About 180 students gathered in Tempe on Saturday to participate in Plunge into Service, an event that took ASU students to sites in Phoenix to volunteer.
The students were split into groups that went to two sites: the Desert Botanical Gardens and University Public School Phoenix, a downtown elementary and middle school.
At the school, ASU students volunteered at the Arizona Coalition of Tomorrow Health Fair and served as translators and escorts, taking families around to different stations at the fair. Nursing students also helped doctors and nurses to administer free procedures like physicals, and vision and hearing screenings.
The health fair provided help to local families whose children are considered at-risk and qualify for the Phoenix Head Start program, but are without sufficient health care.

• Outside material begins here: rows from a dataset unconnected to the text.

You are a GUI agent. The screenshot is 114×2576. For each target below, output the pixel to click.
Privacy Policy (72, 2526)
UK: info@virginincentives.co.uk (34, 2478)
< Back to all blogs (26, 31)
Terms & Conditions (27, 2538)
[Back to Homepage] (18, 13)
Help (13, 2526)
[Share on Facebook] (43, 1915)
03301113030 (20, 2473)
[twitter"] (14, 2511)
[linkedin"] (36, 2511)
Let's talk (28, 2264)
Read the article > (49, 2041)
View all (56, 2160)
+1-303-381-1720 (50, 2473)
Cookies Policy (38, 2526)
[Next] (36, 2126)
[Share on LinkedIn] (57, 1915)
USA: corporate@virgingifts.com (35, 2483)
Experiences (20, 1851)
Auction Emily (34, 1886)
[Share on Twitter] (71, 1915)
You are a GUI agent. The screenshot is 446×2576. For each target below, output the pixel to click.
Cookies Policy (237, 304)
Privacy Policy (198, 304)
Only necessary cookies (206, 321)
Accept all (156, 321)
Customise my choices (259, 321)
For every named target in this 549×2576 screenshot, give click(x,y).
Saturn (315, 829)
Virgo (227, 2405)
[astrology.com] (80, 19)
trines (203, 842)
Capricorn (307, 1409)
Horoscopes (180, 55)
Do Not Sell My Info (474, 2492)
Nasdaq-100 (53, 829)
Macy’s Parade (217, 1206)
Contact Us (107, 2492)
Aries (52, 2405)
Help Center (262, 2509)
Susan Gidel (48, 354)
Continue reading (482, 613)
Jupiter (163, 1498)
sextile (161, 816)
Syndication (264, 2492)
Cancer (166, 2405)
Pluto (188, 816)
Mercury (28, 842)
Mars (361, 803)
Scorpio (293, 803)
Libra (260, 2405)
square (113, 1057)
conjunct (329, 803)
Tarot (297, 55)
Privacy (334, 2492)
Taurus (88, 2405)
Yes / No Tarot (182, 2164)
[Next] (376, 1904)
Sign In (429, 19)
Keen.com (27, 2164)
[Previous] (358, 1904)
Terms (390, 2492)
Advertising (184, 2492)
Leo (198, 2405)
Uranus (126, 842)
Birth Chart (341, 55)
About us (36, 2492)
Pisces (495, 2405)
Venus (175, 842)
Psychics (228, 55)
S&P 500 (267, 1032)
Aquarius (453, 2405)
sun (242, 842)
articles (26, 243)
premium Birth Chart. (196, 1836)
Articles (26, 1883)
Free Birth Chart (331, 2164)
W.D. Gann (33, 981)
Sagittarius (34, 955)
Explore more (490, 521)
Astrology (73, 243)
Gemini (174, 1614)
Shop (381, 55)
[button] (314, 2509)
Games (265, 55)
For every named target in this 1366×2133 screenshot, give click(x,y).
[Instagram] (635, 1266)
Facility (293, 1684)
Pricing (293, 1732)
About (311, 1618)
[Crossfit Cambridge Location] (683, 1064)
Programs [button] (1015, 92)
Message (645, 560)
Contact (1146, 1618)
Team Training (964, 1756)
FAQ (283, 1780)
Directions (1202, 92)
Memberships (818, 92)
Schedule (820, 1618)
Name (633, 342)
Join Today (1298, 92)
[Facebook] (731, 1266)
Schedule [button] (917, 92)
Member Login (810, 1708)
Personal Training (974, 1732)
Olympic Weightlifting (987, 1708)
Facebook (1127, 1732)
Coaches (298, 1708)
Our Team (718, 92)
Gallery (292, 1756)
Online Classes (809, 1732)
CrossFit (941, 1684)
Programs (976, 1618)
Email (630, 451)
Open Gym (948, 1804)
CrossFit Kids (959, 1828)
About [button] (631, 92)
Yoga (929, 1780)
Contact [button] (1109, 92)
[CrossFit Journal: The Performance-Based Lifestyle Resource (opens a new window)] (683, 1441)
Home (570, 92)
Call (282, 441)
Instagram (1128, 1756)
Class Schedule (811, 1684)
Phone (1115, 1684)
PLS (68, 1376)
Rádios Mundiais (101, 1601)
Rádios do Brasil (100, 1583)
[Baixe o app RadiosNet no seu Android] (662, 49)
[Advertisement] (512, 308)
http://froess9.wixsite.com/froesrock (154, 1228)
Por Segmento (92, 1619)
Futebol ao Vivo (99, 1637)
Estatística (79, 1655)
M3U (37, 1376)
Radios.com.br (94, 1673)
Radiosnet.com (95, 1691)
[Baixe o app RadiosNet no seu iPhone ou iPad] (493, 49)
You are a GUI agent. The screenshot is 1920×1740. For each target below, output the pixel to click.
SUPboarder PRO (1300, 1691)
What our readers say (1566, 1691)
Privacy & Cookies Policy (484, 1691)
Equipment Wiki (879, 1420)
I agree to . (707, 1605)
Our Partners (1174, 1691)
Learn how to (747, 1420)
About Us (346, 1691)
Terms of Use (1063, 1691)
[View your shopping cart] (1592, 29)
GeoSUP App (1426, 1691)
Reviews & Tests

Students who went to the Desert Botanical Gardens prepared supplies for when schools visit the gardens. Their main task was to make luminaries, lanterns to light up the gardens during evening events.
Business finance freshman Janelle Brooker served as an escort for a mother and a daughter at the health fair. Brooker said she took them to get the daughter’s vision and hearing tests, and to get her flu shot.
“I think it was important to do this because these people are in our surrounding communities and they need help,” Brooker said. “It’s important to help the people who we can.”
Free procedures at the fair included vision and hearing screenings, physicals, immunizations, dental check-ups and lead screenings.
Arizona Coalition for Tomorrow Executive Director Clarence Williams said he thinks the community benefited significantly from the health fair because of all the services it provided.
ACT has hosted this fair for the past 19 years, and it’s the largest health fair in Phoenix, Williams said.
“[The families] got first-hand exposure to the medical screenings that a large portion of our community needs and does not get on a regular basis,” Williams said. “We have young children whose parents have never been able to afford to take them to a doctor on a regular basis and were finally able to get a medical screening.”
Williams said he thinks volunteers also benefitted from participating in the event.
“The volunteers were dealing with these children who do not get to see doctors usually unless it’s an emergency,” Williams said. “The ASU student volunteers, as well as the other volunteers, got to see firsthand the needs of our community and get a better understanding of how desperate those needs can sometimes be.”
Mina Ahmad, a coordinator from the Community Service Program, said she thinks the overall experience was a good reason for students to spend a Saturday volunteering.
“College is more than taking classes,” she said. “It’s about experiences, and I think volunteering is one of the greatest experiences for a student to have.”